Я могу указать в этом отношении на два примера, случившиеся в нашей республике в 1500 году.

Овладев Миланом, король французский Людовик XII вознамерился доставить Пизу Флорентийцам, чтобы получить с них 50 000 дукатов, обещанных ими за возвращение этого города. Он послал против Пизы войско под начальством де Бомона, который, хотя и француз родом, пользовался доверием Флорентийцев. Этот военачальник расположил свое войско между Чезеной и Пизой с намерением осадить последнюю. Через несколько дней по прибытии его, когда он готовился начать осаду, к нему пришли пизанские депутаты и предложили сдать город фран-

цузскому войску, с тем чтобы король обещал не передавать его Флорентийцам раньше четырех месяцев. Флорентийцы отвергли это предложение, так что началась борьба, окончившаяся для них позором. Они отвергли предложение пизанцев только из недоверия к королю, на которого были принуждены полагаться по своему бессилию. При этом они не рассудили, что для них гораздо лучше, чтобы король, овладев Пизой, мог уступить ее им или даже чтобы он не отдал ее им и этим обнаружил свое вероломство; между тем, не владея Пизой, он не мог ничего давать им, кроме обещаний, которые им приходилось покупать ценой услуг. Поэтому гораздо полезнее было бы согласиться на сдачу Пизы Бомону на каких бы то ни было условиях. Опыт подтвердил это в 1502 году, когда возмутился город Ареццо. Король Французский послал на помощь Флорентийцам войско под начальством Энбо. Подступив к Ареццо, Энбо вскоре начал с жителями переговоры, и Аретинцы предлагали сдаться на условиях, почти одинаковых с пизанскими. Флорентийцы опять отвергли это предложение, но Энбо, видя, что они ничего не понимают, повел переговоры помимо их Комиссаров и, окончив их по своему желанию и вступив в Ареццо с войском, показал Флорентийцам, как они безрассудны и как мало смыслят в житейских делах: он показал им, что для овладения Ареццо им всего удобнее было обратиться за этим к королю, которому было гораздо легче отдать им город, когда его заняли уже его войска, чем когда он находился вне его власти. Несмотря на это, во Флоренции бранили и порицали Энбо и не скоро убедились, что если бы Бомон действовал подобно ему, то они овладели бы и Пизой, как Ареццо.

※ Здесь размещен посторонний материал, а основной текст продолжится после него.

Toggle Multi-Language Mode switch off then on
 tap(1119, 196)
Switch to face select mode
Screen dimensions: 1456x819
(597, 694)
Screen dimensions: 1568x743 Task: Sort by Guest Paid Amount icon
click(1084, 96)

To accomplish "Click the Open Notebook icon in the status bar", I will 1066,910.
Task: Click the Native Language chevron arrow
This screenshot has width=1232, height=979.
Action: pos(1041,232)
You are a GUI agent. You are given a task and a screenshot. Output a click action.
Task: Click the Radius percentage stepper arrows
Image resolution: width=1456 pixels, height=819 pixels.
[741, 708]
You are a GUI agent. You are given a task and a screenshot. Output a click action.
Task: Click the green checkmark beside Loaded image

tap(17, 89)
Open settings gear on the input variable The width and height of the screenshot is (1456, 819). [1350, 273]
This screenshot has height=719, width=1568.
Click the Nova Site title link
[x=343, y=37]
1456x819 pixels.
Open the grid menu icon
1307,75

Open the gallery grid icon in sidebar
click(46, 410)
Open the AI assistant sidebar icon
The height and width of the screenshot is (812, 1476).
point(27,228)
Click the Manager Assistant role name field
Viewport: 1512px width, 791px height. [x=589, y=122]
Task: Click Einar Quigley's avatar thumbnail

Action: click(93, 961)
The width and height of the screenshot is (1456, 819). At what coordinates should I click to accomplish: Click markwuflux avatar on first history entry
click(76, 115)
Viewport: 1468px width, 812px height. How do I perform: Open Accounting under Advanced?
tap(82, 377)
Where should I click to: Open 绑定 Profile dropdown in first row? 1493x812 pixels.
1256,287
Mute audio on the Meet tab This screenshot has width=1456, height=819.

Итак, повторим, что нерешительные государства достигают и выгод только в силу необходимости, потому что бессилие их не позволяет им принимать твердых решений во всех сколько-нибудь сомнительных обстоятельствах, так что, не будь необходимости, увлекающей их насильно, они оставались бы в вечной нерешительности.

ГЛАВА XXXIX

Часто одинаковые явления замечаются у различных народов

Изучая события настоящего и прошедших времен, мы находим, что во всех государствах и у всех народов существовали и существуют одни и те же стремления и страсти. Не трудно поэтому выводить из внимательного исследования прошедших событий заключение о том, что предстоит в будущем, или прибегать к тем же средствам, которые употреблялись древними. В случае если в прошлом не находится примеров нужных средств, можно изобретать новые, руководствуясь сходством обстоятельств. Однако во все времена повторяются одни и те же бедствия и смуты, потому что историческими соображениями пренебрегают, читающие историю не умеют делать из нее выводов или выводы эти остаются неизвестны правителям.

С 1494 года республика Флорентийская лишилась части своих владений, потеряла, между прочим, Пизу и была поставлена в необходимость начать войну с государствами, овладевшими ими. Но эти неприятели были могущественны, и потому война не принесла Флорентийцам ничего, кроме огромных издержек, которые послужили поводом к крайнему обременению народа; это обременение возбудило сильные смуты. Так как военными действиями заведовали десять граждан, называвшиеся Коллегией Десяти по ведению войны, то против них возникло подозрение; народ счел их единственными виновниками войны и сопряженных с ней расходов; народ думал, что, отменив Коллегию Десяти, он уничтожит причину войны; вследствие этого, когда наступил срок выборов на эти должности, Десять Военных не избрали и предоставили отнятую от них власть Синьории[128][8].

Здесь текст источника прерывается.